I lit the candle and, with the rosary wrapped tight around my fist, I knelt again.
“Hail Mary, full of grace, the Lord is with thee. Blessed art thou amongst women and blessed is the fruit of thy womb, Jesus. Holy Mary, Mother of God, pray for us sinners, now and at the hour of our death. Amen.”
Uttering a quiet sigh of satisfaction that I’d managed one prayer at last, I brought the rosary to my lips and kissed it and then snatched my hands away as the smell of something foul stayed in my nostrils.
“What the hell?”
I sniffed my hands again and recoiled once more as the strong smell of shit filled my head. Sara’s smell had disappeared completely and, worse, had been replaced with such an awful fecal stink that I was obliged to go immediately to the bathroom to wash my hands. I had to do this several times, and it was only when I had virtually scrubbed off the skin with soap and a nailbrush that the smell of shit finally disappeared.
God was hardly satisfied with that, however. When I tried to picture Sara in my mind’s eye, her naked flesh seemed vile and degraded, like that of a leper; her beautiful body was covered in warts and boils and hairs; it was as if suddenly he had made all memory of her disgusting.
“No,” I shouted at the ceiling. “Please don’t take her away from me so soon.”
But it was too late. All human traces of my former pleasure in her body were gone.

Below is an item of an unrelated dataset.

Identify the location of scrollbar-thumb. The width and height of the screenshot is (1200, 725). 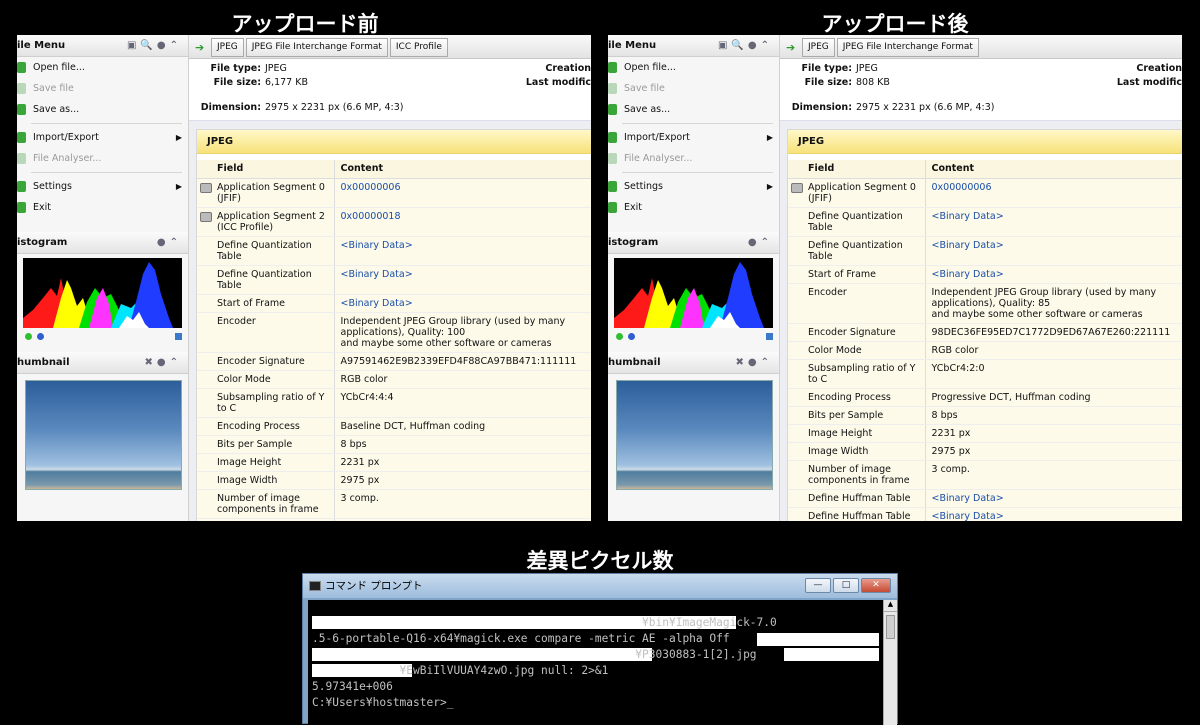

Exhausted, I sat down on the floor and allowed myself the respite of a brief moment’s recollection of happier times with Ruth and Danny. It seemed so long since I had
seen my son and I wondered if he was missing me. What had Ruth told him about me? That I was a godless sonofabitch? I would have given anything to see his sweet face again and hear him call me Daddy.
I frowned and shook my head.
“No,” I said. “This isn’t fair at all.”
A terrible series of images now afflicted me with even greater suffering. I saw myself twisting my son’s hair in my hand and slapping him hard on the cheek so that he cried with pain; kicking him down a whole flight of stairs; burning his eyeball with a hot cigarette; stamping on his face; punching him on the side of his head; and knocking out his teeth with my fist.

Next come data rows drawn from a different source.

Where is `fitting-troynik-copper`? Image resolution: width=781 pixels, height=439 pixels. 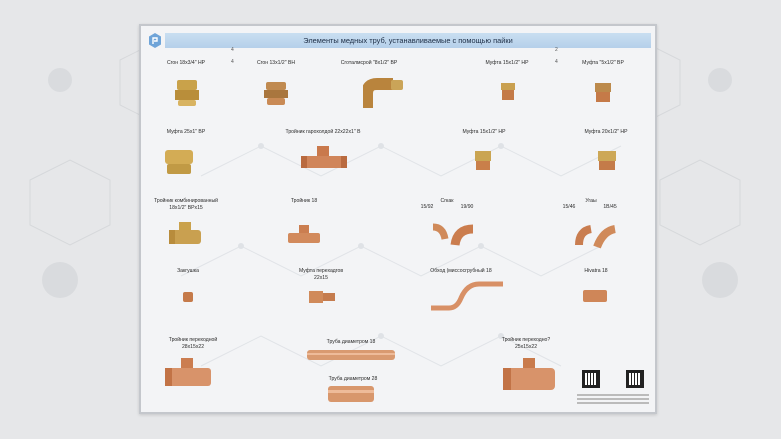 fitting-troynik-copper is located at coordinates (324, 157).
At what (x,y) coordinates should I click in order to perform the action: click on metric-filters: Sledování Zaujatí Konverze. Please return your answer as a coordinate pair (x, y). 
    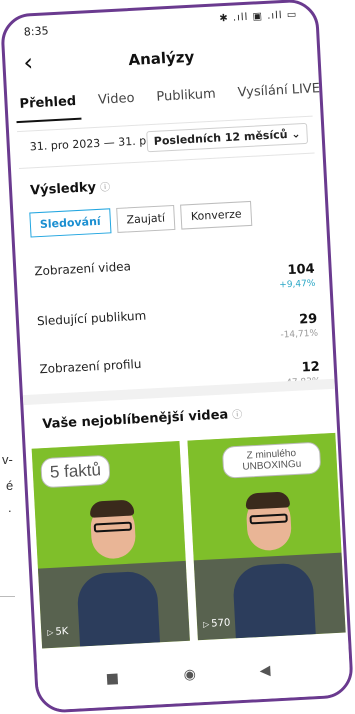
    Looking at the image, I should click on (141, 219).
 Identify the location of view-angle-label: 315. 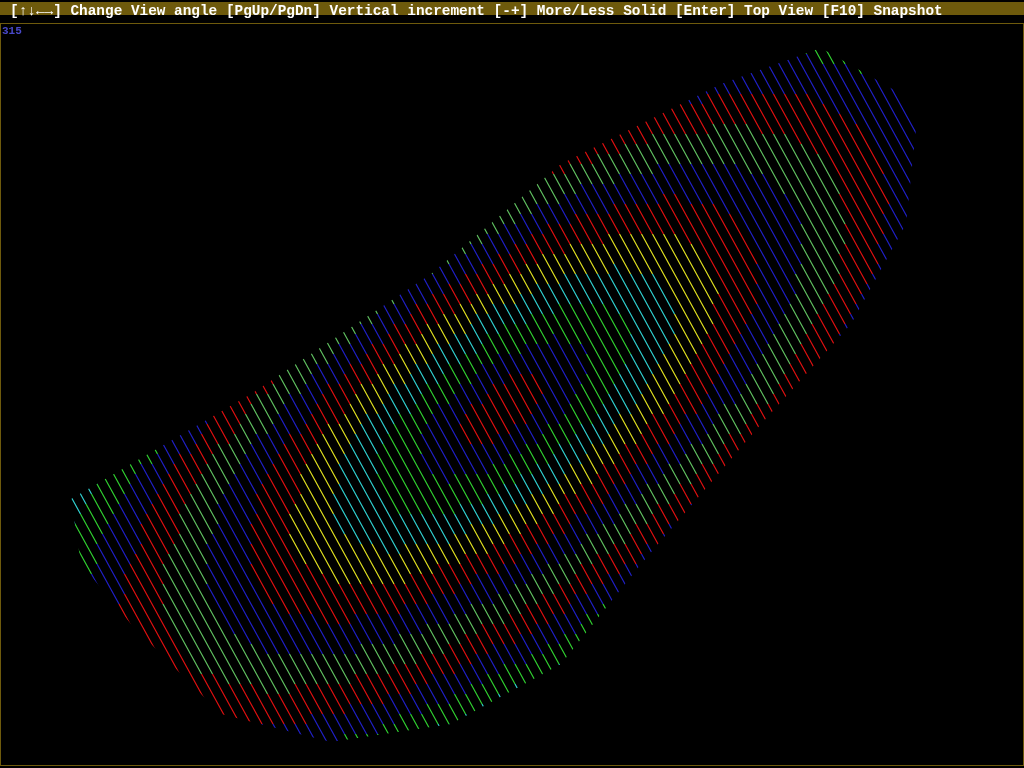
(12, 31).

I knew these images were false, and yet I could not get them out of my mind. I knew where they came from, too, and as I tore my shirt, I heard myself say, “Naked I came out of my mother’s womb and naked shall I return: the Lord has given and the Lord has taken away; blessed be the name of the Lord.”
I knew he would hardly be satisfied with that, so I smashed a cheap-looking vase on the mantelpiece next to the still burning candle and rolled up my shirtsleeves and, using a piece of broken pottery, began to scrape the skin of my arms until the blood was running down my hands onto the floor, just like Job’s had.

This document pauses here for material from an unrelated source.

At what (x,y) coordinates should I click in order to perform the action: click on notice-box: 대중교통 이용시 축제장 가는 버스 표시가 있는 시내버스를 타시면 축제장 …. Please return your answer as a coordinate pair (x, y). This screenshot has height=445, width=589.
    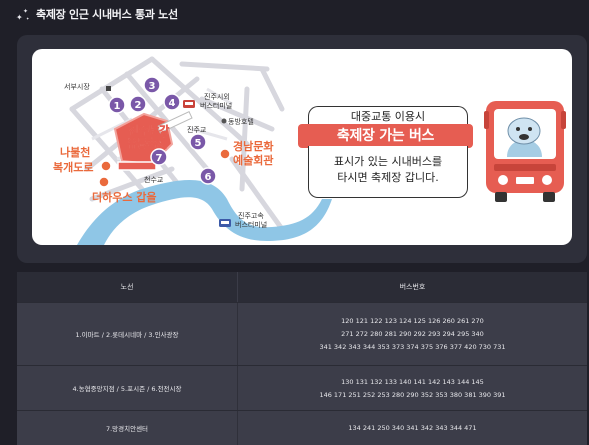
    Looking at the image, I should click on (386, 152).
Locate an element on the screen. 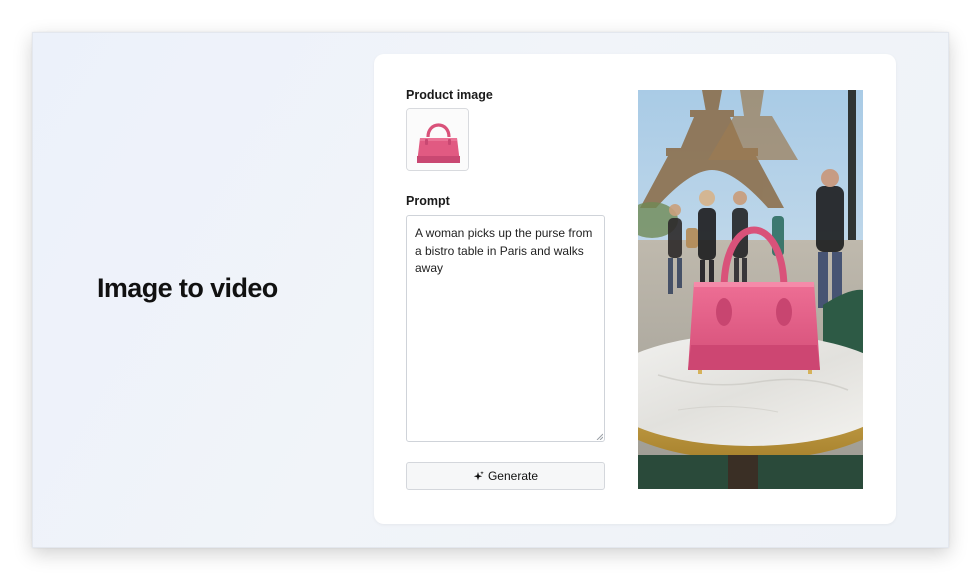  page-title: Image to video is located at coordinates (188, 288).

“You want to fill my mind with your hate. You want me to curse the day I was born, don’t you? Well, I do curse it. You want to rob me of everything that makes me a man.”
I glanced up from this position of abject self-pity as I saw something appear on the sidewalk right in front of my house. I stood up and saw his demon waiting there, closer now, closer than before; and in a horrible way it was as if I had always known this creature from a time before I’d even existed; he stared back into my face through the window and then bared his sharp yellow teeth in what might have been a smile but was more likely a snarl.